Some reports said the ball was worth $60,000 at the time, more than twice what Aaron’s salary was throughout most of his career.
Two fans, one in a navy sweater and blue jeans and the other with shaggy hair wearing a brown felt coat came up behind him as he picked up dirt with his cleats headed toward third, and they were sprinting to keep up with his trot. In the stands, Aaron’s wife closed her eyes and feared the worst. Feared they had guns or knives and feared what they might do to him. His personal security guard kept a pistol in his binoculars case and almost reacted by shooting, based on what they did next.
They reached out with their arms for Aaron’s shoulder blades where would have been planted a set of wings and tried to hug him, and nearly tripped trying to keep up with him, and they had smiles on their faces fit for a child, and they leaped in the air behind him and appeared as a people who had just been led to a Promised Land. As Aaron rounded third, they dispersed and let him have the moment.

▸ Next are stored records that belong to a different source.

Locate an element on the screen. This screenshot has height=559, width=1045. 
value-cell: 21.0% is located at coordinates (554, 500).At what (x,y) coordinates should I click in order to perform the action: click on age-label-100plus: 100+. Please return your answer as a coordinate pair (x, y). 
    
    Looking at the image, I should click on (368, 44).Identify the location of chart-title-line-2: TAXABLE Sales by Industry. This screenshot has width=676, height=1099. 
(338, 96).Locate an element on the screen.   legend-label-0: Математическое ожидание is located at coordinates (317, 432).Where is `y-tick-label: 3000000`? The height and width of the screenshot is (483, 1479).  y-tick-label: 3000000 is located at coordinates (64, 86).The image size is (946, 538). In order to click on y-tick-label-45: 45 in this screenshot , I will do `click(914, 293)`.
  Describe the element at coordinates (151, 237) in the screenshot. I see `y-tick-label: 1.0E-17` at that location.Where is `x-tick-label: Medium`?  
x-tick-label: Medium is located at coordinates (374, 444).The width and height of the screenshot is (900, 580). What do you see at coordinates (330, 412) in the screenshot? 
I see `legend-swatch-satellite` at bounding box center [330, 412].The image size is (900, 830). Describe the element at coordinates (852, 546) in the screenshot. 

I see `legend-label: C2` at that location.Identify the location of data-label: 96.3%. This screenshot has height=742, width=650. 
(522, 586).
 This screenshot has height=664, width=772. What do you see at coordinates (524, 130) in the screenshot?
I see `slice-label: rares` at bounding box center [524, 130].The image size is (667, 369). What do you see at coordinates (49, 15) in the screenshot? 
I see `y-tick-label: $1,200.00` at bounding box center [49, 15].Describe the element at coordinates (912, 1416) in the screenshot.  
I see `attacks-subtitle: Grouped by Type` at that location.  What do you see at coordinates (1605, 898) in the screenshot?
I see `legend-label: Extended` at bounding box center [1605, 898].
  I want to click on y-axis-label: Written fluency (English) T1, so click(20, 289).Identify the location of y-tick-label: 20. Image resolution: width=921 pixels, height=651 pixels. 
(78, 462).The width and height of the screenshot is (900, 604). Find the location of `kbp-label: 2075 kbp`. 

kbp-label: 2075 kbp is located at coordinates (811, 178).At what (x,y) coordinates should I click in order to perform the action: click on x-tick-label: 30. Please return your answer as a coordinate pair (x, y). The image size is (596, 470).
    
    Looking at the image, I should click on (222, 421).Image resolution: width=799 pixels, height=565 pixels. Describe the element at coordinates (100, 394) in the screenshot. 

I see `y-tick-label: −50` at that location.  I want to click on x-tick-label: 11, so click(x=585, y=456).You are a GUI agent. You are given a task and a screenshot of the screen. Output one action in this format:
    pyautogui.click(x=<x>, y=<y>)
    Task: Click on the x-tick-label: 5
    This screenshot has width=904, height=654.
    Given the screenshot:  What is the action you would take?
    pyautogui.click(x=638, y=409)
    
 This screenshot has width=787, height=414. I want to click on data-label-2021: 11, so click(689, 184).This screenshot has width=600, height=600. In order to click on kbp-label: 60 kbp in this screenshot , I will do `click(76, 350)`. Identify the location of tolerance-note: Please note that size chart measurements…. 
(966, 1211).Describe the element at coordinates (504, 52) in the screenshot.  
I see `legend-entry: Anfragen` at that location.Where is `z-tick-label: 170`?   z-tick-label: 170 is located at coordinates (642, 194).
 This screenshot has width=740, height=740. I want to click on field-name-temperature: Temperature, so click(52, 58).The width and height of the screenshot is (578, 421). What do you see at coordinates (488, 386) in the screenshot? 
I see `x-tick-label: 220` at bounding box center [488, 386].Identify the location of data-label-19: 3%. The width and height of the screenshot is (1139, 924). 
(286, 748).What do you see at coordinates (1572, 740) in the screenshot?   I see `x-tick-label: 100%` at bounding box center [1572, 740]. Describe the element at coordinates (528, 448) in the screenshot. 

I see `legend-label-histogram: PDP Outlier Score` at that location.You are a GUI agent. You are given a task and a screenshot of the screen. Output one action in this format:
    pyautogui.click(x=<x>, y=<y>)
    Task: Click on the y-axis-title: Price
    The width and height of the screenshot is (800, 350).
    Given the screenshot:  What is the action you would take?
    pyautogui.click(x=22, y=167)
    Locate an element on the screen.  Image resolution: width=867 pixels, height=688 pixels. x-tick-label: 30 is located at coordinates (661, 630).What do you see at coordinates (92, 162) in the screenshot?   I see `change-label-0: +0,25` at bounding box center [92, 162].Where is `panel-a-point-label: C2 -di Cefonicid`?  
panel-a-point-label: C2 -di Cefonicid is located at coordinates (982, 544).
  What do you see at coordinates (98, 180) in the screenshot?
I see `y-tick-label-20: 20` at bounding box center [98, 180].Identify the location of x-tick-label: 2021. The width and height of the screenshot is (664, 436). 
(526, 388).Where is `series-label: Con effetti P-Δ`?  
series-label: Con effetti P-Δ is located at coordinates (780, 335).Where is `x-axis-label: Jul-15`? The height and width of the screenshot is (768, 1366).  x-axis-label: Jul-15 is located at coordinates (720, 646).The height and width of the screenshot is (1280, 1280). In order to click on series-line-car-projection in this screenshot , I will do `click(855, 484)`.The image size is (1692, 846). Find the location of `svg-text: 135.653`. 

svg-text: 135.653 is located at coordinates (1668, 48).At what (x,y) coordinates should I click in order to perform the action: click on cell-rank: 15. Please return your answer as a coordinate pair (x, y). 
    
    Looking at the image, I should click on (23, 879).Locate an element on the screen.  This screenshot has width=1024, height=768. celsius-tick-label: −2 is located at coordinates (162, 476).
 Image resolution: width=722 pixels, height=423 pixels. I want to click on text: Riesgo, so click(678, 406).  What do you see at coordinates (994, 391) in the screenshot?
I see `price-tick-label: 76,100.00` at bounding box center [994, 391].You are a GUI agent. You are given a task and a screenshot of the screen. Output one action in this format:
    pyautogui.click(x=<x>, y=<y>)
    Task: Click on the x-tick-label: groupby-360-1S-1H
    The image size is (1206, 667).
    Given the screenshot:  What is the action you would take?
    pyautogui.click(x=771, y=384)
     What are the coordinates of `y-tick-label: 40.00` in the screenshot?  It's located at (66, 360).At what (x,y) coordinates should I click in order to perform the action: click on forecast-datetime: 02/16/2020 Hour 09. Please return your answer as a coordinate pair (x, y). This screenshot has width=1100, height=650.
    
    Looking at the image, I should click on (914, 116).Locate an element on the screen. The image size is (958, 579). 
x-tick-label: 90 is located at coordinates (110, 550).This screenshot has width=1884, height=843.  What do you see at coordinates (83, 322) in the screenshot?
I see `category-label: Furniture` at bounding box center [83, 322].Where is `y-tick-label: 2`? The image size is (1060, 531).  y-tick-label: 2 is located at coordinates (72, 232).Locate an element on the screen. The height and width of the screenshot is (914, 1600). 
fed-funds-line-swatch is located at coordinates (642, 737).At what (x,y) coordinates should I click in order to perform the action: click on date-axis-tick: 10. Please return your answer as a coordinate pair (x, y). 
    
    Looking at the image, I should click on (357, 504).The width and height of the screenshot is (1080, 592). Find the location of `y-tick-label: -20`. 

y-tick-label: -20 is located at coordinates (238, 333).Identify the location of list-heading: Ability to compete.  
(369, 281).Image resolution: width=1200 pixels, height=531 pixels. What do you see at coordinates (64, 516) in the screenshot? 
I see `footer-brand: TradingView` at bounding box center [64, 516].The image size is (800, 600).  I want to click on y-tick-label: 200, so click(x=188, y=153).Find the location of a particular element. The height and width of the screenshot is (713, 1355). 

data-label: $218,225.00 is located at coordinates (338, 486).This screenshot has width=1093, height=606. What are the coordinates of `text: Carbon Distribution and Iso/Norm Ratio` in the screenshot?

The third base coach Connie Ryan swung out one of his hands and Aaron slapped it and with his other hand Ryan patted Aaron on the back as he turned the final bag and headed home.
The twenty or so seconds it took for him to lap the base paths after hitting number 715, when watching the clip, seem to pass as quick and brief as seven seconds, as though all it was, was just seven seconds. But the crowd, there, in Atlanta, Georgia made sure the moment existed beyond earth and beyond time. The heavens heard them. They didn’t quit screaming to sip their beer or to try and breathe. They screamed until God listened.
In an article for the Bitter Southerner, George Lancaster remembers being fourteen at the time and taken to the game by his Presbyterian minister father, with seats in the upper level called the nosebleed section and after the ball dropped over the wall he saw a beautiful mature woman strip down from all her clothes and run up and down thirty or so stairs wildly and freely, totally naked as though the Garden of Eden had just been made again.
When Aaron crossed home plate, his mother was there waiting for him, screaming in ecstatic tears and bear hugging him as though she had just witnessed the resurrection of Christ.
Legendary Dodger announcer was calling the game and he said, “What a marvelous moment for baseball, what a marvelous moment for Atlanta and the state of Georgia. What a marvelous moment for the country, and the world. A black man is getting a standing ovation in the Deep South, for breaking the record of an all-time baseball idol. And it is a great moment for all of us, and particularly for Henry Aaron. It will be seen all around the world. And you can hear Georgia around the world.”
Aaron was given a microphone to speak to the fans and he thanked them and then thanked God it was finally over with. When he found his wife in the front and they hugged each other, he told her he’s so glad it’s over, so glad that it’s over.
At a party at his house in celebration and honor of his incredible and monumental achievement, he walked down the hallway and into a room all by himself, got down on his knees and began to cry.
In that near five seconds when he hit the homerun, where the ball appeared tied to the constellation and horns of Aries, that ram in the sky sketched by the stars, one can almost feel and bear witness to the tides of eternity.